Exercise details:
Below are some records. Print exactly the lines between the one holding "The height and width of the screenshot is (513, 1231)." and the one holding "Task: Open Our Services page", inclusive, and nothing else.

___ Exercise material ___

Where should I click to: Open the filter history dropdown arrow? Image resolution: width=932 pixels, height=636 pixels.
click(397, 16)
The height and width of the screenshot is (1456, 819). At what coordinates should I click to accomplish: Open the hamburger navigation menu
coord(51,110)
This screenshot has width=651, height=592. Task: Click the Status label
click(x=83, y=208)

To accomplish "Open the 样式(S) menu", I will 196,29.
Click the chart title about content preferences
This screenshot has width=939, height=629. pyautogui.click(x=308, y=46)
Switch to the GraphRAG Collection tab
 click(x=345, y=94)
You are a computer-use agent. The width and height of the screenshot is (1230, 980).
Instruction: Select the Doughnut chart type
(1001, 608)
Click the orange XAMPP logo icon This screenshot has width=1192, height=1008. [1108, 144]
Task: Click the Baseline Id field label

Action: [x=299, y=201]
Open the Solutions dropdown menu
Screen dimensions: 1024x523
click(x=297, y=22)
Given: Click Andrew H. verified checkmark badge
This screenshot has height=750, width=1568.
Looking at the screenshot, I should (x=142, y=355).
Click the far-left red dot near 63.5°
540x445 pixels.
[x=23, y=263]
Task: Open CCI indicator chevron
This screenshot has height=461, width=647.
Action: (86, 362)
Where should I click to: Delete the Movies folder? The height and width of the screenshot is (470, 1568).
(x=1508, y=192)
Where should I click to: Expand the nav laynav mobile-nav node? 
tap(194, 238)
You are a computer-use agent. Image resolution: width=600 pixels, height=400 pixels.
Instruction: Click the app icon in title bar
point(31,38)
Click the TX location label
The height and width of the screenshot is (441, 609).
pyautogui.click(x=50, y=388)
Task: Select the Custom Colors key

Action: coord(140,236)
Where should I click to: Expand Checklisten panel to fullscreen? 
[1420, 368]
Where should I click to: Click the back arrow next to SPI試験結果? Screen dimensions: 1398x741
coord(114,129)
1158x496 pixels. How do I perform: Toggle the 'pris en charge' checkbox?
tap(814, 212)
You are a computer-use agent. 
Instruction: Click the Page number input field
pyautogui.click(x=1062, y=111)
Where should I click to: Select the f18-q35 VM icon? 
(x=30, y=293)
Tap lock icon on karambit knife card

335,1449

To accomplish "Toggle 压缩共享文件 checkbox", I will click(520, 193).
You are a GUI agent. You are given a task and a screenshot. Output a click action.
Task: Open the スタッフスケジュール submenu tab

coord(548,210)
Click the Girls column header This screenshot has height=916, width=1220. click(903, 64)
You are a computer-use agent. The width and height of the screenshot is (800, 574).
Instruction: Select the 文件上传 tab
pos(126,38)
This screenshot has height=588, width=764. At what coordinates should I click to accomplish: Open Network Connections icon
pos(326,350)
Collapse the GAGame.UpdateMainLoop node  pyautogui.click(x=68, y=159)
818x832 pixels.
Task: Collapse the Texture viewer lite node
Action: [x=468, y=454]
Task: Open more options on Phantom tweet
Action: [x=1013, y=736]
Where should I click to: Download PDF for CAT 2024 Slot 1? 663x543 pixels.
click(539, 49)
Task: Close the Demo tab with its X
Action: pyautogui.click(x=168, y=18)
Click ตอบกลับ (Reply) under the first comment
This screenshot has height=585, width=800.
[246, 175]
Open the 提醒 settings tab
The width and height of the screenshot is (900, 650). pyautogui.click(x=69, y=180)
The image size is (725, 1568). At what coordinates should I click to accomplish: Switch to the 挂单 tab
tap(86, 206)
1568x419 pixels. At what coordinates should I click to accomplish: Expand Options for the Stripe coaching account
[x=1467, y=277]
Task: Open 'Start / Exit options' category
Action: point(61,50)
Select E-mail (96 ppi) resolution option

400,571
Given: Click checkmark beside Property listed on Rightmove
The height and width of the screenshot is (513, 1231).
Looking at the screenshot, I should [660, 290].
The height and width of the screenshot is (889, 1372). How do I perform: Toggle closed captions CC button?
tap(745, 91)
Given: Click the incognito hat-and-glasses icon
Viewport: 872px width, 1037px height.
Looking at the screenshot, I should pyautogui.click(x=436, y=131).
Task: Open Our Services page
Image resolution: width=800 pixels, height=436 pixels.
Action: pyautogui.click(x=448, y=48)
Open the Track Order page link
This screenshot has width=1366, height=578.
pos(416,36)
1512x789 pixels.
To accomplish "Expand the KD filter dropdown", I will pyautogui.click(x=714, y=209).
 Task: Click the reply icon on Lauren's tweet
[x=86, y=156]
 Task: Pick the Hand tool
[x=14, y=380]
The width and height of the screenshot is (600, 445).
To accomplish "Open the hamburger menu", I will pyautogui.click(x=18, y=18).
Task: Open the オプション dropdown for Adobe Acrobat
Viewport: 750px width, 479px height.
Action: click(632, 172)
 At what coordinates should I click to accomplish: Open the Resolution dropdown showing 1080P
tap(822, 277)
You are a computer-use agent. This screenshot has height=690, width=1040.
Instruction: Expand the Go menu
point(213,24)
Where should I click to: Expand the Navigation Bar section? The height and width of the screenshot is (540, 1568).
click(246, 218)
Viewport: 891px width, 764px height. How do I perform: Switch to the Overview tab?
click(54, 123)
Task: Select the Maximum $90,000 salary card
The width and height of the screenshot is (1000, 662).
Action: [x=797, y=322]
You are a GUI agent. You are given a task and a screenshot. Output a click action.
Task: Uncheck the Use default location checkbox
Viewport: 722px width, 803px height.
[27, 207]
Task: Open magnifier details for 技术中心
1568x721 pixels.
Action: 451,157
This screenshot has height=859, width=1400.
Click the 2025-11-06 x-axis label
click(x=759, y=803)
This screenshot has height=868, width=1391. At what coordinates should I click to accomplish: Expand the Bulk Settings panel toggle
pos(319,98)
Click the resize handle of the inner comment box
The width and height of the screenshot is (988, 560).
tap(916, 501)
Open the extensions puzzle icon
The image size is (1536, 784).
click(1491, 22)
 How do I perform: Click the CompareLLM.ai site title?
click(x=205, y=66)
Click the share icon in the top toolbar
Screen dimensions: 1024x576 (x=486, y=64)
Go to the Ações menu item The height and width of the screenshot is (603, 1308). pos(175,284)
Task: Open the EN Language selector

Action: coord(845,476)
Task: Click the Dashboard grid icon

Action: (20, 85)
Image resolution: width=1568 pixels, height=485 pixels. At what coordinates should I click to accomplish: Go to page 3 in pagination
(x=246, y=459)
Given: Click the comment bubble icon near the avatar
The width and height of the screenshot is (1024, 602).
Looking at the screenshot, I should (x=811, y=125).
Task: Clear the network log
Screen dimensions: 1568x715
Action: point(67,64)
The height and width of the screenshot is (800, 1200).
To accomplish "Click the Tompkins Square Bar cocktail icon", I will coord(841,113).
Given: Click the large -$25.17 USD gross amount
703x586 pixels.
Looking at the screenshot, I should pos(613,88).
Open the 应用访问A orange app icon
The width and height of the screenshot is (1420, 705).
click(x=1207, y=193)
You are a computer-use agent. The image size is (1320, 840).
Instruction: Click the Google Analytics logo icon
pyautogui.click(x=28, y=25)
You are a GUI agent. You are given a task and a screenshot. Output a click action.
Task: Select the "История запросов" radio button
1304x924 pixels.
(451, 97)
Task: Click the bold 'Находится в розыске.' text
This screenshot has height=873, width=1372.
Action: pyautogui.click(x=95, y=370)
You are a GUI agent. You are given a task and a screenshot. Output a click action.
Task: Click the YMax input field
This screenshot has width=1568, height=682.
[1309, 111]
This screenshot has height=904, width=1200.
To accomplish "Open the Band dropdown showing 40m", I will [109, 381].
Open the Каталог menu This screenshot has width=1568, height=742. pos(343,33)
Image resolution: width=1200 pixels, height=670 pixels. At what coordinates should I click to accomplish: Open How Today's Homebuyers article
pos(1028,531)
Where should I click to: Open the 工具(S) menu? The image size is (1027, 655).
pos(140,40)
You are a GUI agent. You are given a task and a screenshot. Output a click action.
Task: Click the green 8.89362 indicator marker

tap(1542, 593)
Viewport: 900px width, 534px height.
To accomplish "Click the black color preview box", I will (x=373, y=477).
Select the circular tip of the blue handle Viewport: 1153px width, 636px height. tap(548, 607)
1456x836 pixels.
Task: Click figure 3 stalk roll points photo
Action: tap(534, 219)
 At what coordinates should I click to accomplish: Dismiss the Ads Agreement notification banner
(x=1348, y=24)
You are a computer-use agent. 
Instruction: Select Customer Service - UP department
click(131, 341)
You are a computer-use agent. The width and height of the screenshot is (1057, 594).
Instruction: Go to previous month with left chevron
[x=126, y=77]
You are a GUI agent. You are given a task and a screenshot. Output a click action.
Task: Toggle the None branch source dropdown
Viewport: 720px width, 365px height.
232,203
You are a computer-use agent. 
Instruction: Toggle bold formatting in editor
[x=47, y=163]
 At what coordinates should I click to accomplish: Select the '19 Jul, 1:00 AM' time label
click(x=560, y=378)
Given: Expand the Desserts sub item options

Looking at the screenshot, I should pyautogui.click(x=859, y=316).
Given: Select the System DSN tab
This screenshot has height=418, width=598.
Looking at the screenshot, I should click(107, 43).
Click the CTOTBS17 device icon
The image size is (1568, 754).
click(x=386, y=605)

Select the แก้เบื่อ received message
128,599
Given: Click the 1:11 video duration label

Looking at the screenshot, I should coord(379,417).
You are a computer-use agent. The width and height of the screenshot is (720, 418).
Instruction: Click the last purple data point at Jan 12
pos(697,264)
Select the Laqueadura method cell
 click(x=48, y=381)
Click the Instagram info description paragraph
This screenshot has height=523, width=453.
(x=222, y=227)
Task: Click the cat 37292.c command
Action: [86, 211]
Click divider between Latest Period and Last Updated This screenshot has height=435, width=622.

___

Response area:
The height and width of the screenshot is (513, 1231).
Looking at the screenshot, I should [660, 290].
The height and width of the screenshot is (889, 1372). How do I perform: Toggle closed captions CC button?
tap(745, 91)
Given: Click the incognito hat-and-glasses icon
Viewport: 872px width, 1037px height.
Looking at the screenshot, I should pyautogui.click(x=436, y=131).
Task: Open Our Services page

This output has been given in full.